Good point. If that were the case, she'd be better off logging on to her own network than breaking the law by using someone else's.

Lakeside5
December 12th, 2008, 06:52 PM
Thanks Howefield, I had to reset my router back to factory default, reset my password, and set some other things for some reason, but in the end I took your advice. Thanks to everyone else who took all this time and effort to help, if this doesn`t work I will be looking into these other suggestions, and also, Paqman, unfortunately you have a point too, but if I see that happening I will not allow it, at least I have the `legal` argument on my side :) thanks again everyone.

Lakeside5
December 12th, 2008, 07:12 PM
Gpsmikey, I love your solution:) that wouldn`t work here tho, and it`s not just homework, I don`t want internet because she `lives` in the basement from whence she plots sudden `escapes` past midnight via MSN, and cars showing up...trying to clip this `nightlife` sigh. You`re not allowed to lock doors from the inside, so the next best thing is locking up msn. And I hear what some of you are saying, and actually appreciate the input, I guess she is a tough case though, as I have to do some drywalling this weekend, for all the times I `put my foot down` (she likes to punch holes...:twisted:

gpsmikey
December 12th, 2008, 08:26 PM
No, you don't have that quite right -- SHE needs to do some drywalling this weekend with you supervising. If she can break it she can fix it - about time she learned that too. :evil:

You are right about not locking doors from the inside, but if you put an embedded magnetic sensor on the door (so she can't get to the wires) connected to an alarm, you can tell when she is leaving.

mikey

donkyhotay
December 12th, 2008, 08:58 PM
I would assume she has the ability (and willingness, which pretty much amounts to the same thing) to override any software restrictions you put on the system. I would probably replace the wireless router with a non-wireless one (and just have her do her homework on the other computer). Remember, it's your network and internet connection so you can do what you want with it. It sounds to me that you have more of a personal problem and less of a technical problem though.

LowSky
December 12th, 2008, 09:07 PM
It sounds to me that you have more of a personal problem and less of a technical problem though.

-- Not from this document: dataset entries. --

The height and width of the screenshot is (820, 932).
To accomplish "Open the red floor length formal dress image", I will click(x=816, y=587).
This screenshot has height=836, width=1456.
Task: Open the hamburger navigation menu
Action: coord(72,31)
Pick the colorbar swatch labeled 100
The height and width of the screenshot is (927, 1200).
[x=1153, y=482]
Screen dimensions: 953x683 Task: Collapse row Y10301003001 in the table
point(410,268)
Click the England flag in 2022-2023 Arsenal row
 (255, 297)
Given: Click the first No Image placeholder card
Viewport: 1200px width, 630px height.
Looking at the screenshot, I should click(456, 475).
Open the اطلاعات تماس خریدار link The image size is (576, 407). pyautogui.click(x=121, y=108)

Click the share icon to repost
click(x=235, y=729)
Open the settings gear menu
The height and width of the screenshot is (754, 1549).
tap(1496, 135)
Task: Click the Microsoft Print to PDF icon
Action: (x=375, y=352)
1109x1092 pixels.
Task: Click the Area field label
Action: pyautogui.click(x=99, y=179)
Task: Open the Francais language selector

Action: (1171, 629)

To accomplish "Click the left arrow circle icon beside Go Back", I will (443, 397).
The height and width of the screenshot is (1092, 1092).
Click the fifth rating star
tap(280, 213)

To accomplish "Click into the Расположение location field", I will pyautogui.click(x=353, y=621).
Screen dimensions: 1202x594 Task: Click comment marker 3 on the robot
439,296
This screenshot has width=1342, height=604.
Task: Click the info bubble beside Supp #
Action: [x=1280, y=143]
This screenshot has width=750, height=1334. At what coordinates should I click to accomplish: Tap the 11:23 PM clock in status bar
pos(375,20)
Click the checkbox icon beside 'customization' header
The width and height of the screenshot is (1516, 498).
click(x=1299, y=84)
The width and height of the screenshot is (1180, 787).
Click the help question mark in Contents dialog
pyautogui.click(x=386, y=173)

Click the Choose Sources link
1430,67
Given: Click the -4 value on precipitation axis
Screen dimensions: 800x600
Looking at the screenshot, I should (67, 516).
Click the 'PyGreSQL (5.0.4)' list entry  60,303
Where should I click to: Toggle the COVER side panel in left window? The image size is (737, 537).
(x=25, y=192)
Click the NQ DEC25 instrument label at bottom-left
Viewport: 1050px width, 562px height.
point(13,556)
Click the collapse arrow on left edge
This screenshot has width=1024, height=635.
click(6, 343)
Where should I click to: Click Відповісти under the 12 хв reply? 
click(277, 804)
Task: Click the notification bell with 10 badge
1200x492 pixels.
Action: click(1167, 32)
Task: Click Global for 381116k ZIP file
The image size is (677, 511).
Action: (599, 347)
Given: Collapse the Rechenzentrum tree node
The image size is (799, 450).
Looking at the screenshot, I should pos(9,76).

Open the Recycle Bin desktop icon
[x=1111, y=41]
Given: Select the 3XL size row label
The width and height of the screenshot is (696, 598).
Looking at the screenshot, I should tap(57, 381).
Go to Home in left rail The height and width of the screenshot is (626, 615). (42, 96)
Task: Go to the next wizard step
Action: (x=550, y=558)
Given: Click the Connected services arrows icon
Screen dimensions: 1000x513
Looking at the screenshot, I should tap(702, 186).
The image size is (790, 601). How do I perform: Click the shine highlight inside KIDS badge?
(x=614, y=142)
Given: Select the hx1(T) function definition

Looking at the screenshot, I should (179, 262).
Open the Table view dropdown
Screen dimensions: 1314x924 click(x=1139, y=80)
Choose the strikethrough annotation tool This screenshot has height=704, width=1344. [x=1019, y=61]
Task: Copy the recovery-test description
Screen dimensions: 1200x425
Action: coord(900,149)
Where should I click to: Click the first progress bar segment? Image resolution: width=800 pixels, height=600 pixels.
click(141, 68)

Thats what this comes down to, don't lock up the router, lock up her attitude. :lolflag:

Since we are going beyond the linux help, I have some suggestions.

No Wireless in the house, use only a wired connection. Unplugg the modem and store when you go to bed. Who pays for her stuff you or her. If she punches holes in drywall, take away her bedroom/bathroom door. runs away, turn off her phone, hell do that now. make her do her own laundry, clean her own room, and don't give her any cash. You set all the rules not her, she is yours until she is 18.

Paqman
December 13th, 2008, 10:22 AM
Remember, it's your network and internet connection so you can do what you want with it.

That's not really how it works with unruly teenagers. The more you squeeze them, the more they'll slip through your fingers. It's about resolving the power struggles between parent and child, not escalating them.